(Document excerpt Opens)
- Born: 1832 Old Newton, Suffolk, England
- Died: 15 June 1906 (aged 73–74) Tunbridge Wells, Kent, England
- Education: Wadham College, Oxford
- Occupations: Physician, medical inspector, writer and translator
- Known for: Leadership of English positivism; translations of Auguste Comte; edition of Roger Bacon's Opus Majus
- Spouse: Mary Alice Hadwen (m. 1869)
- Father: Charles Bridges

= John Henry Bridges =

English physician, public health administrator and positivist (1832–1906)

John Henry Bridges FRCP (1832 – 15 June 1906) was an English physician, public-health administrator, writer and translator, and one of the leaders of the positivist movement in England. With his lifelong friends Frederic Harrison and Edward Spencer Beesly, and their senior Richard Congreve, he formed the inner circle of the English followers of Auguste Comte, whose General View of Positivism he translated in 1865. For more than twenty years he served as a metropolitan medical inspector to the Local Government Board, and in 1892 he delivered the Harveian Oration at the Royal College of Physicians.
(Document excerpt Closes)
Exercise details:
Copy the biography of John Henry Bridges, everything from "English physician, public health" down to "College of Physicians.", substituting "Comtean" for each "positivist". The entries that follow have no connection to the biography of John Henry Bridges.
(Dataset Opens)
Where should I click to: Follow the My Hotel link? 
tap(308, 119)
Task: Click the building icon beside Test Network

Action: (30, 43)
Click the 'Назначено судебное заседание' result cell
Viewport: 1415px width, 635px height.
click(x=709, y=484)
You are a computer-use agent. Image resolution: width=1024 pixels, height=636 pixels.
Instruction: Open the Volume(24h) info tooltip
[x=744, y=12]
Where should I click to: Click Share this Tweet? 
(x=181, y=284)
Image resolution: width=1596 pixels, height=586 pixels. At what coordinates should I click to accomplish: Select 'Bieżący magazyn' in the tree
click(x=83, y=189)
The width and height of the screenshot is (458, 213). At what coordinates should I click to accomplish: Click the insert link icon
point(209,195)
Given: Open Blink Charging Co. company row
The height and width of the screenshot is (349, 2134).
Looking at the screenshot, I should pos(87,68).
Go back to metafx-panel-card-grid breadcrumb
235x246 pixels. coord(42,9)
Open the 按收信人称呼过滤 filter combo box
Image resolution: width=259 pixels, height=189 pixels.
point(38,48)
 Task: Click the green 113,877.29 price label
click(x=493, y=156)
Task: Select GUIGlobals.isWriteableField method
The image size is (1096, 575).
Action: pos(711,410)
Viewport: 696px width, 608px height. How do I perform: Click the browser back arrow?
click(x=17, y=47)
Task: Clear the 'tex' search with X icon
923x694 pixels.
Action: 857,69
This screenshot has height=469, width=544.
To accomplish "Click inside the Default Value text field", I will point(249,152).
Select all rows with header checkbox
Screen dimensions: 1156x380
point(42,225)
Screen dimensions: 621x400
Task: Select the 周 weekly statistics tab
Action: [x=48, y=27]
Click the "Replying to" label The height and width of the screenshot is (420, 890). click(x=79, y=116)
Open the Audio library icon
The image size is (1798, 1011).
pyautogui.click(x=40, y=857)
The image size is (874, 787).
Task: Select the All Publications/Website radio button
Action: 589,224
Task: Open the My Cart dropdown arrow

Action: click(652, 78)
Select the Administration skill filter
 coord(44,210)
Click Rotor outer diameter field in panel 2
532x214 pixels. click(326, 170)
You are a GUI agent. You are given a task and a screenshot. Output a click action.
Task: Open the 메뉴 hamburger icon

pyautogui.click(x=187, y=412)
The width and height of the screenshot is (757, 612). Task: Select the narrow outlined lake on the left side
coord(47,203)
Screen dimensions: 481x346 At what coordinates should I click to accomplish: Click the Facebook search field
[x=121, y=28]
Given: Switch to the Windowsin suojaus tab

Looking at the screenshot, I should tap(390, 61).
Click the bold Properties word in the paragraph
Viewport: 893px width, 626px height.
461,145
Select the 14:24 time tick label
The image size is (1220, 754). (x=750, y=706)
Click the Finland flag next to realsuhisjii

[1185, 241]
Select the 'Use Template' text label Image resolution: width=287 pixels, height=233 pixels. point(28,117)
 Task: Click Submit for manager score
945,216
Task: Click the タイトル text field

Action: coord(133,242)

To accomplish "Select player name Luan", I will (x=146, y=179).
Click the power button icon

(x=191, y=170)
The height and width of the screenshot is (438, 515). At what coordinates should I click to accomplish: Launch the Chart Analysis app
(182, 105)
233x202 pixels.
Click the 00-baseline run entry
(Dataset Closes)
Answer below:
English physician, public health administrator and Comtean (1832–1906)

John Henry Bridges FRCP (1832 – 15 June 1906) was an English physician, public-health administrator, writer and translator, and one of the leaders of the Comtean movement in England. With his lifelong friends Frederic Harrison and Edward Spencer Beesly, and their senior Richard Congreve, he formed the inner circle of the English followers of Auguste Comte, whose General View of Positivism he translated in 1865. For more than twenty years he served as a metropolitan medical inspector to the Local Government Board, and in 1892 he delivered the Harveian Oration at the Royal College of Physicians.